Information provided section start

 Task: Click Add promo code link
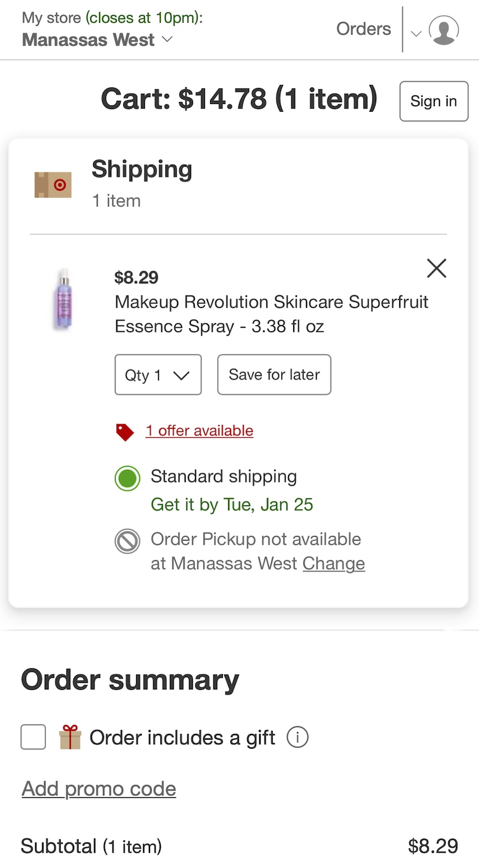click(x=99, y=789)
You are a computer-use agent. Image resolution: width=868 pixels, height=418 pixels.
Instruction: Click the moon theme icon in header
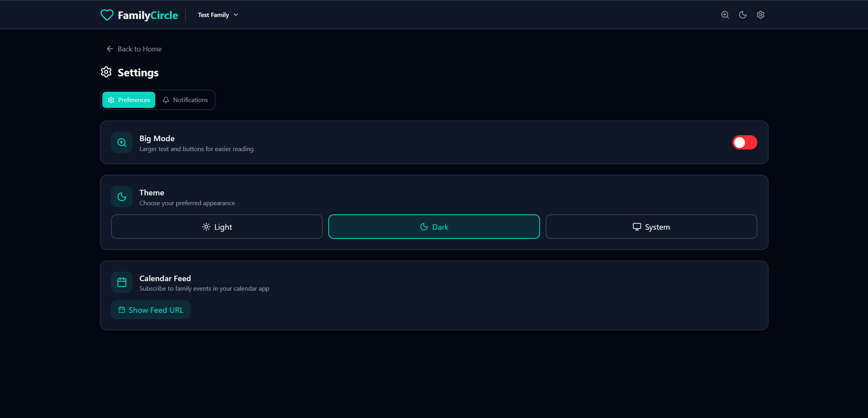tap(743, 15)
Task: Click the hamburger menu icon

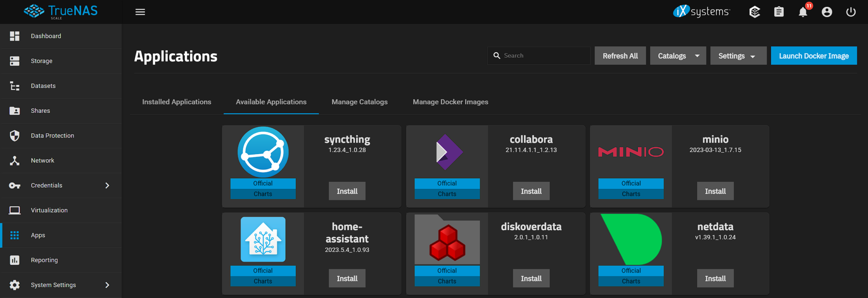Action: [x=140, y=12]
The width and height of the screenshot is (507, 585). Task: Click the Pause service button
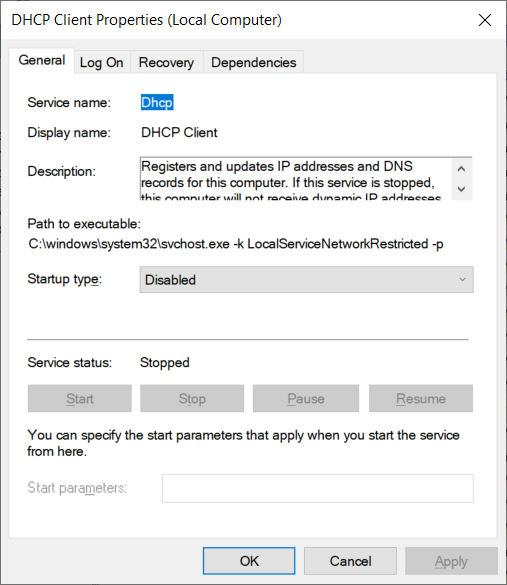click(x=306, y=398)
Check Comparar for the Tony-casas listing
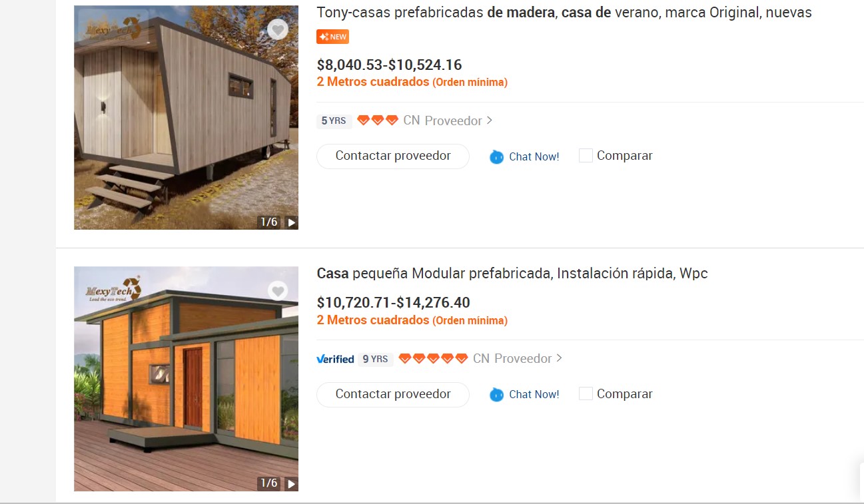 [x=586, y=156]
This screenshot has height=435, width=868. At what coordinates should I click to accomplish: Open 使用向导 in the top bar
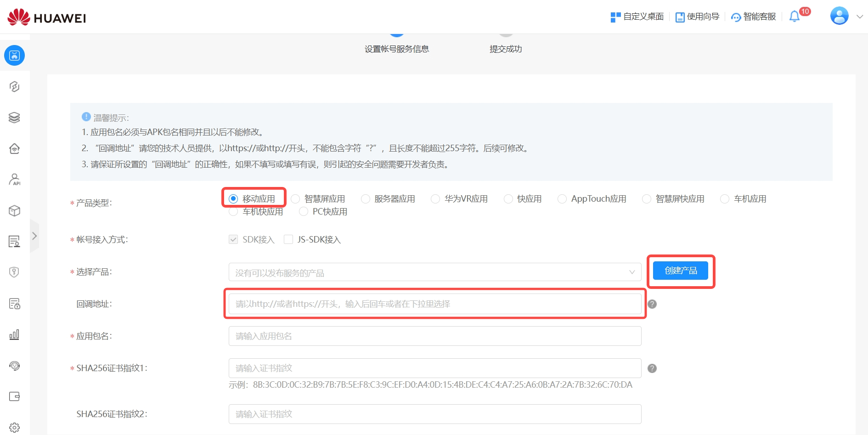[697, 17]
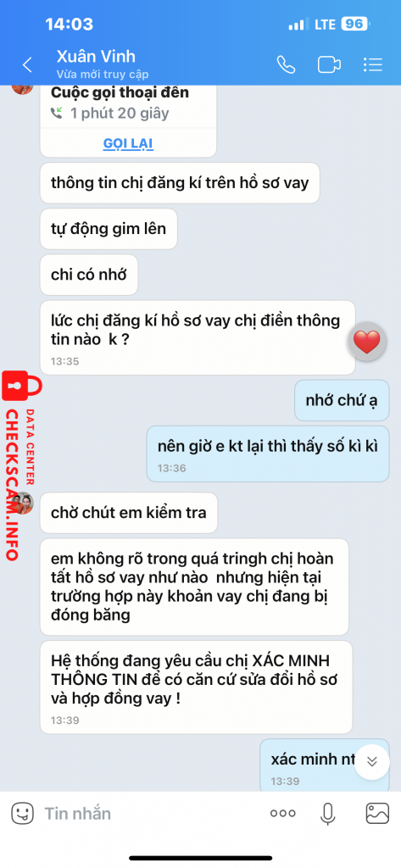Tap the microphone to record voice
Screen dimensions: 401x868
328,813
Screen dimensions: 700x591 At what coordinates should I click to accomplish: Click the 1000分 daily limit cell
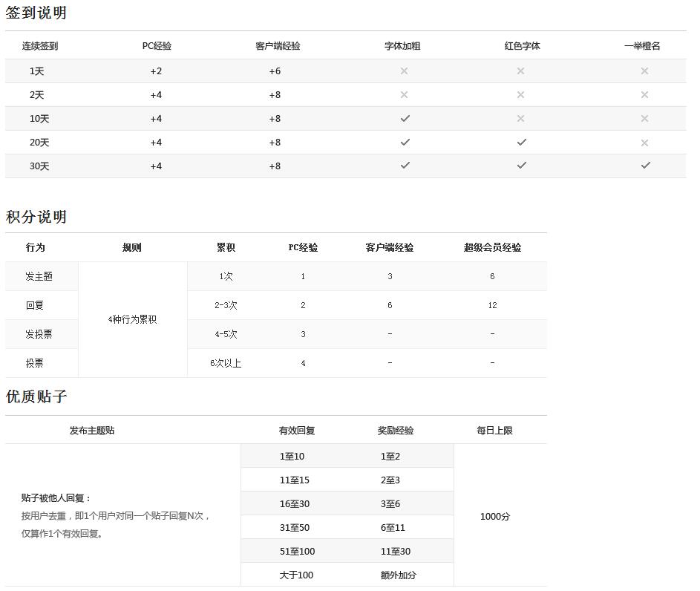point(495,517)
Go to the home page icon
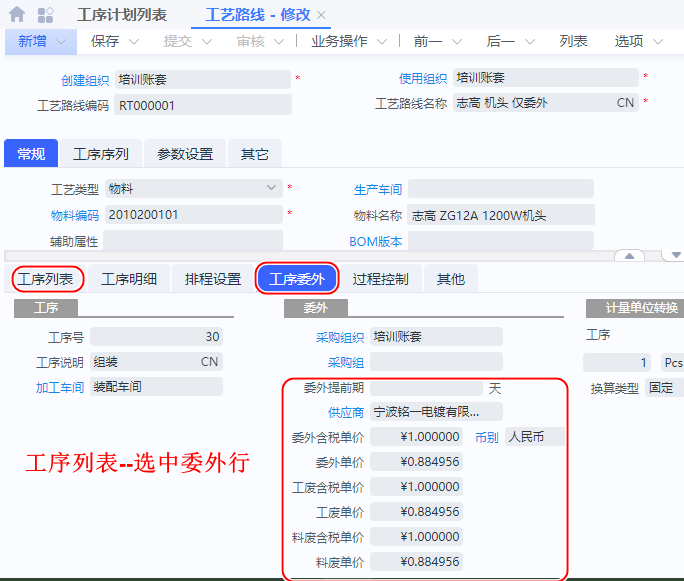Screen dimensions: 684x581 click(17, 15)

Information provided section end

Goal of the exercise: Please repeat exactly the lines from the one containing "Screen dimensions: 700x591" through the end of the entries, both included, omitting pictures.

Response:
Screen dimensions: 700x591 At what coordinates should I click to accomplish: Click the 1000分 daily limit cell
point(495,517)
Go to the home page icon
Screen dimensions: 684x581 click(17, 15)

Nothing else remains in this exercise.